山中さん——昨日のリハーサルは顔合わせのような感じでした。今日も監督と話したんですけど、色々な種類の演技を監督とやってみてチョイスしていこうという感じのリハーサルでした。未だちょっとクランク・インまで時間があるので、皆さんと話していいものにしていけたらなと思います。

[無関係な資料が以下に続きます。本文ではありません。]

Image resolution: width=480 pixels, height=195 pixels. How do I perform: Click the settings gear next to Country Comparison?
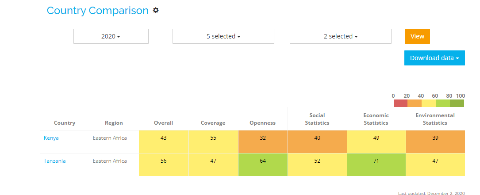click(156, 10)
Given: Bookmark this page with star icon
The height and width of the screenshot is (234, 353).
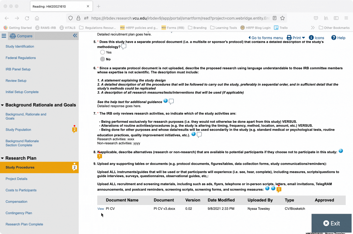Looking at the screenshot, I should coord(282,18).
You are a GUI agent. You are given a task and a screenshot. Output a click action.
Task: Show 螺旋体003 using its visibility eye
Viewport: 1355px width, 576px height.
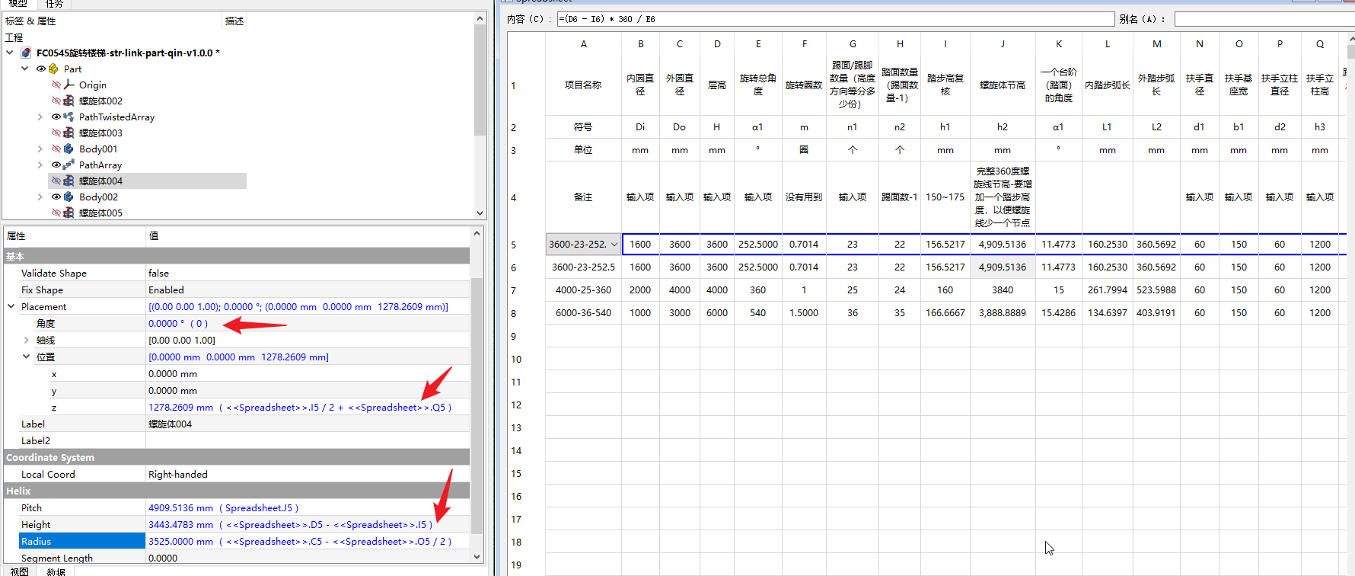(56, 133)
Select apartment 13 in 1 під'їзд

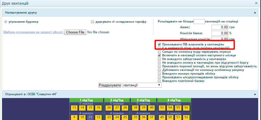click(74, 108)
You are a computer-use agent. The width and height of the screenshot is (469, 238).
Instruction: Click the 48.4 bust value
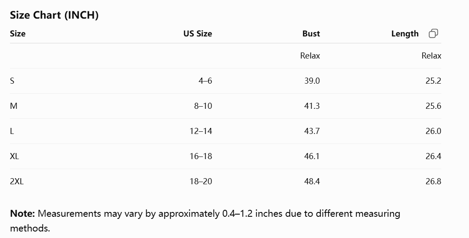[312, 181]
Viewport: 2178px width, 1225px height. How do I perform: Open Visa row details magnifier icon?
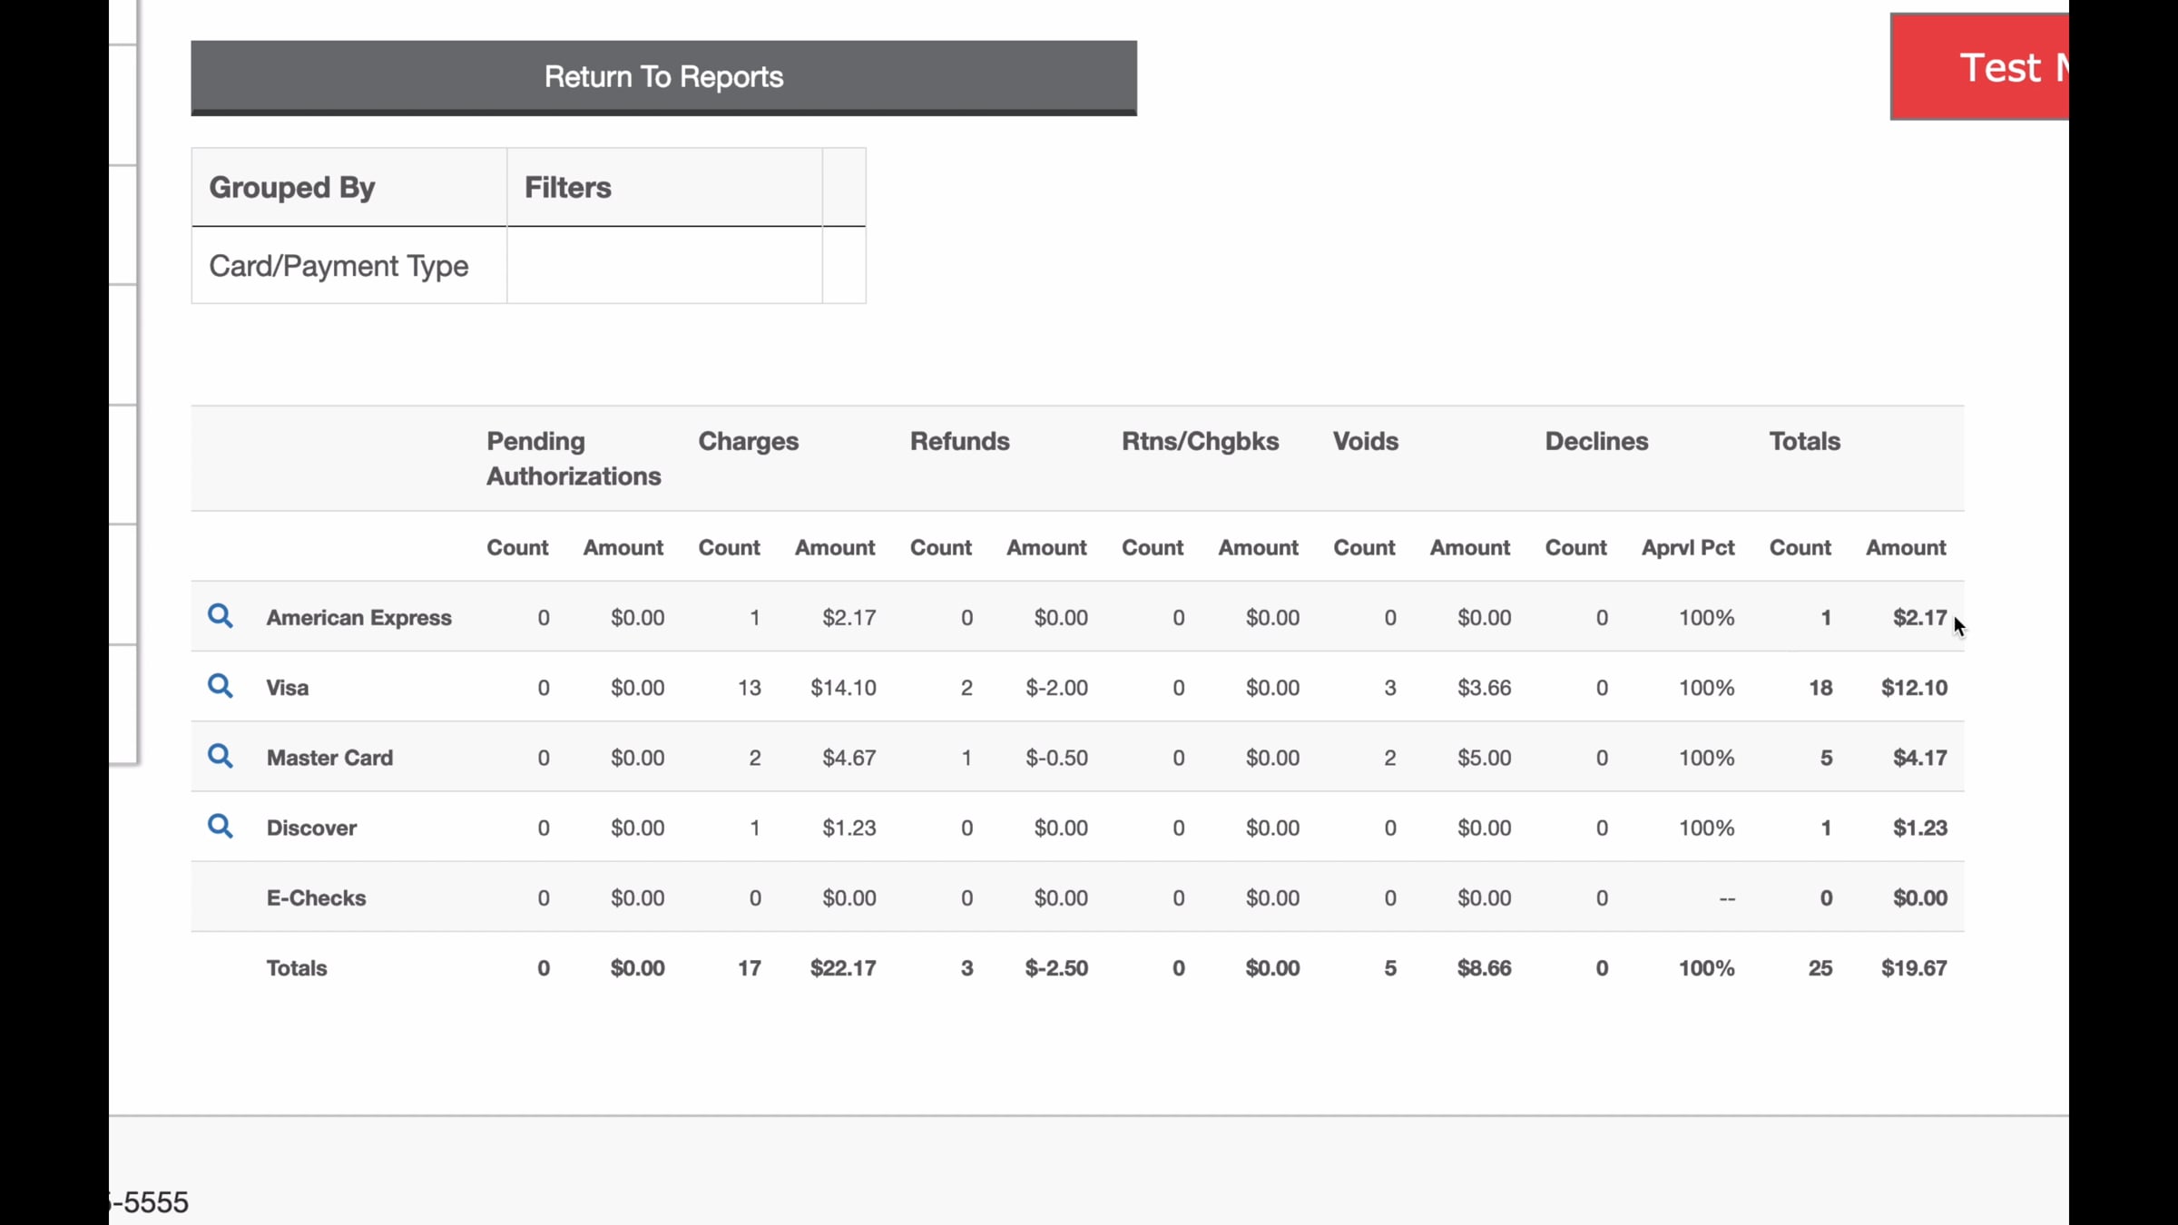click(x=220, y=686)
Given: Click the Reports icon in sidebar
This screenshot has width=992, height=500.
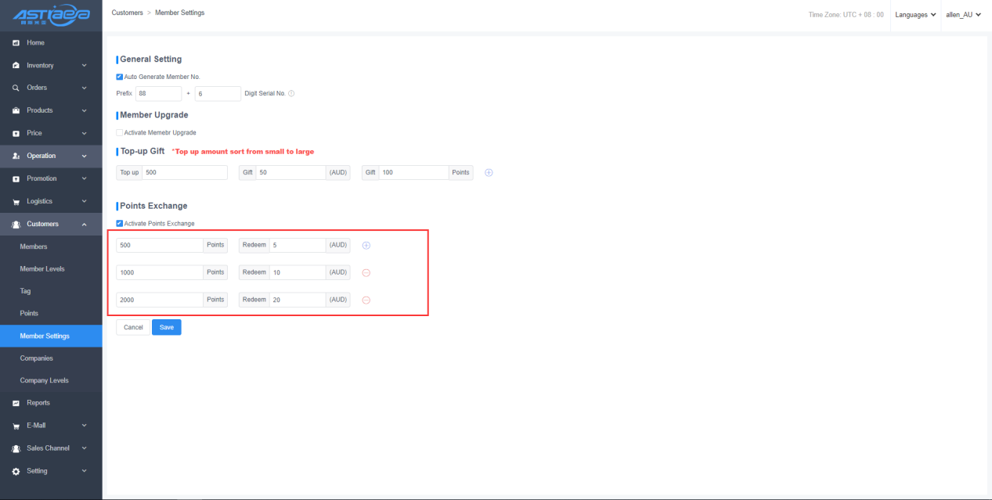Looking at the screenshot, I should (x=16, y=403).
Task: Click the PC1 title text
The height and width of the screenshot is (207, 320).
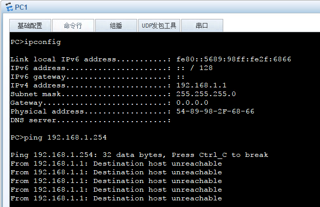Action: (21, 7)
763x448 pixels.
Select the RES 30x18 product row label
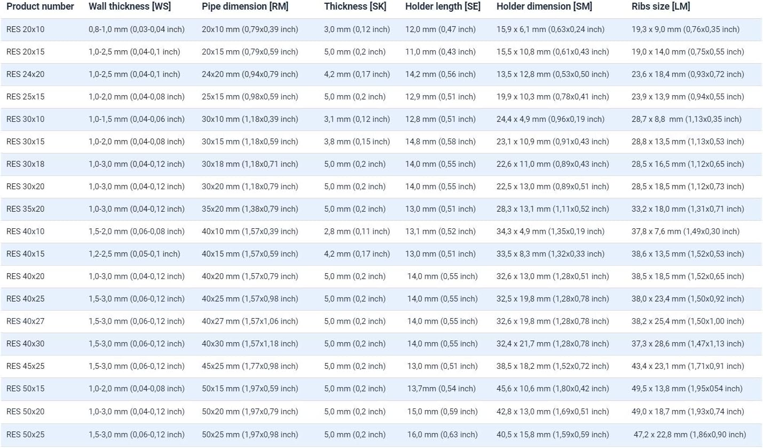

Q.キャスティングに関してオリジナル版を意識されたのでしょうか?

吉田さん——確かにキャスティングの部分で韓国版のイメージを踏襲しました。でも、その中で監督と話しをしていくうちに、オリジナルに負けないくらいオリジナルである方向性が出ています。この作品は、監督、他のプロデューサーそして他のスタッフも含め、皆で作っていく手作りの感覚で作っていまして、キャスティング一つでも、助監督の方から皆で集まって決めています。キム・ハヌルさんと共通する透明感が感じられる吹石さん、弾けたピンポン玉のようなキャラクターをと思っていた美樹役の北川さん、彼のナイーブさが優二役にぴったりの斎藤君、そして若い俳優の中でオフビートな感じが出せる貴重な存在の山中君、それぞれ得難い出会いだったと思います。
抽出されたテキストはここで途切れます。